For a footballer to be signed by such a demanding club – the opportunity of a lifetime – and then have to wait until late October to gain match fitness or show his worth represented, self-inflicted or not, a test of patience, determination and natural ability.
Fast-forward to the end of that narrative in May, however, with the Uruguayan having won the treble and scored in a victorious UEFA Champions League final, and it is clear that he passed his examination of character and resilience. Yet the story of the No9's 2014/15 campaign is even richer and deeper than that.
For example, it was notable that on Suárez's debut, in the Clásico at the Santiago Bernabéu, he provided a trademark assist for Neymar to open the scoring. Quite a calling card. Nevertheless, Barça lost to Real Madrid that day, lost their next Liga match and by the turn of the year found themselves in what was the only real tempest in the club's otherwise sunny season.
Defeat by Real Sociedad in early January, the ensuing media scrutiny of Luis Enrique's selection policy and an intimidating sequence of impending fixtures left question marks. Suárez dispelled them nearly single-handedly.

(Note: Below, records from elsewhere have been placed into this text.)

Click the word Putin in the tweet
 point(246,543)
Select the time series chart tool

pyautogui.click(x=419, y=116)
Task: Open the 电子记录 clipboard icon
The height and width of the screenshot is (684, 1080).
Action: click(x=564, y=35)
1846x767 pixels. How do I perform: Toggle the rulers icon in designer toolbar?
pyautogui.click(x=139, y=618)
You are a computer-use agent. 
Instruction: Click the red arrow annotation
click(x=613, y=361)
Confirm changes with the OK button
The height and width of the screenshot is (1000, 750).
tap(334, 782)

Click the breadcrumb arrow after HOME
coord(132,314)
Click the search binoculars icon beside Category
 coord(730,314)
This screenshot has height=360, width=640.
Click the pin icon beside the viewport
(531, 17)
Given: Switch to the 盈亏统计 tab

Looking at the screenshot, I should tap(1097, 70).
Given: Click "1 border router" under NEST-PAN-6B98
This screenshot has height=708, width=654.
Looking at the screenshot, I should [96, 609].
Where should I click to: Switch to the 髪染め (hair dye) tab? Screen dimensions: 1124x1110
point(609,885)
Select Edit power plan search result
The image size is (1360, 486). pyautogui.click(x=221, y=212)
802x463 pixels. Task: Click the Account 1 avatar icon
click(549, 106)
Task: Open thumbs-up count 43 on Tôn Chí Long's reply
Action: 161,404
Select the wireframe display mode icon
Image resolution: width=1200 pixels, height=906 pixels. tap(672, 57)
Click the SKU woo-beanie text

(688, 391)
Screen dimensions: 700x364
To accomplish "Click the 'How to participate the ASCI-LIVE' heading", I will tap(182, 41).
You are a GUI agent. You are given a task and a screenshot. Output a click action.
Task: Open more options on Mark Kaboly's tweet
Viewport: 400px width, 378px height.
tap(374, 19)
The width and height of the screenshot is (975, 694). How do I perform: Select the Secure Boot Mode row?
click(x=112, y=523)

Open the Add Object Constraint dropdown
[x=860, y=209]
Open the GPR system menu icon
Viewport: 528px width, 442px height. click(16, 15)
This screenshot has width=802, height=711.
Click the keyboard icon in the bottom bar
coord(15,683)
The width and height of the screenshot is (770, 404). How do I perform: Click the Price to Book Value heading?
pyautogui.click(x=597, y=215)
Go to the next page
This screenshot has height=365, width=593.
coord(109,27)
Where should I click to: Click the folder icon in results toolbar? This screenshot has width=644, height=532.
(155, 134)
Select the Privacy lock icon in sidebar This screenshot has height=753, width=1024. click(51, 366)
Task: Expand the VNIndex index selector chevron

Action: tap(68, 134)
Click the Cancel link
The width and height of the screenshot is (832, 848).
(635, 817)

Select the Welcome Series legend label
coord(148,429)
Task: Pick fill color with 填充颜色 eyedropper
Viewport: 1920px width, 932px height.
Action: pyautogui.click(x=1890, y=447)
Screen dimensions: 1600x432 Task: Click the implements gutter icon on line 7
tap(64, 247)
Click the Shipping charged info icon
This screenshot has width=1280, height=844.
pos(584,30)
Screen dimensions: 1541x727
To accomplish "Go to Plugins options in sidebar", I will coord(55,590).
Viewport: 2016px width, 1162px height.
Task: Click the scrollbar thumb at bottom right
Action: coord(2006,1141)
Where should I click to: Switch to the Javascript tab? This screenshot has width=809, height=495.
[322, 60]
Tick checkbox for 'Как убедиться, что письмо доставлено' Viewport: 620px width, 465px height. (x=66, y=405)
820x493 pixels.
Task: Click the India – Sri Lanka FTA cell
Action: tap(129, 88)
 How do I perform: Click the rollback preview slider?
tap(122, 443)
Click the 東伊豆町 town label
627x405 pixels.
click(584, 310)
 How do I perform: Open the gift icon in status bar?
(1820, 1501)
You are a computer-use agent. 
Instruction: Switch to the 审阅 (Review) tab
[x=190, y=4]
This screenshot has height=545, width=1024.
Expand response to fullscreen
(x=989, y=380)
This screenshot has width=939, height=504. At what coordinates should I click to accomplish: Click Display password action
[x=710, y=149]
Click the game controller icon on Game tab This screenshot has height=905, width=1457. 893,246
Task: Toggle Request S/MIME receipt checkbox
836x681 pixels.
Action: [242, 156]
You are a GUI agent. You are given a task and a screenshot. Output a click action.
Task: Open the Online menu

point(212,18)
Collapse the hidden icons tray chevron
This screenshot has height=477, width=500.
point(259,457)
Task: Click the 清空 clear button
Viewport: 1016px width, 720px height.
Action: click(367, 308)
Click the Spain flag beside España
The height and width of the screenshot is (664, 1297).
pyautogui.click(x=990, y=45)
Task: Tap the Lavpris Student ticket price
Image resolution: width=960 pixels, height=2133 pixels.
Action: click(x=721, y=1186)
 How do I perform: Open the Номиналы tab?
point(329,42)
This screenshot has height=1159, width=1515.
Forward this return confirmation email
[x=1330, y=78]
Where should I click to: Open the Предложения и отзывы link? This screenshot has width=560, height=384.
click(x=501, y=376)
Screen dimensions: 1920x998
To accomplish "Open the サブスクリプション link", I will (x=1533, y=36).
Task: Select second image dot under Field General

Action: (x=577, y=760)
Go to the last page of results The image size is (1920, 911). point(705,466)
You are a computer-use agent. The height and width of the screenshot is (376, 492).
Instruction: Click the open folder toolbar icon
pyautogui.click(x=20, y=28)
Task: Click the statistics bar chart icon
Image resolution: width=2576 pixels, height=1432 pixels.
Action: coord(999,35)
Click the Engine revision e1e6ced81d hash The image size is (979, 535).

The team's next Liga performance, beating champions Atlético Madrid 3-1 at the Camp Nou, was throbbingly good – stimulated by the former Nacional, Groningen, Ajax and Liverpool forward's energy, intelligence and impishness. From his goal that night, he then scored or assisted – or both – in eight of the next ten Liga games, culminating in his clincher against Real Madrid in the second Clásico. Cometh the hour, cometh the Uruguayan.
He lit the Blaugrana touchpaper. He made the space. He was the gritty extra element – the sacrifice and the smarts – which opened up channels for Neymar and Lionel Messi to exploit. He was the goal-hungry striker who consistently squared the ball instead of netting himself. In Europe it was precisely the same pattern.
Tough draw? Yes, but he notched twice at Manchester City, transforming a difficult away trip into a showcase which practically put his side into the last eight. Barcelona were drawn away to Paris Saint-Germain in the first leg of their quarter-final. However, Suárez was now scoring for fun, devouring the pressure and converting it into momentum and success. Two more goals – and another away hurdle instantly converted into a vaulting horse to the semi-finals.
The stuff of winners. Adored by his team-mates, booked just seven times in 43 matches, champion of Spain and champion of Europe – all in all, a season of which Luis Suárez could be immensely proud.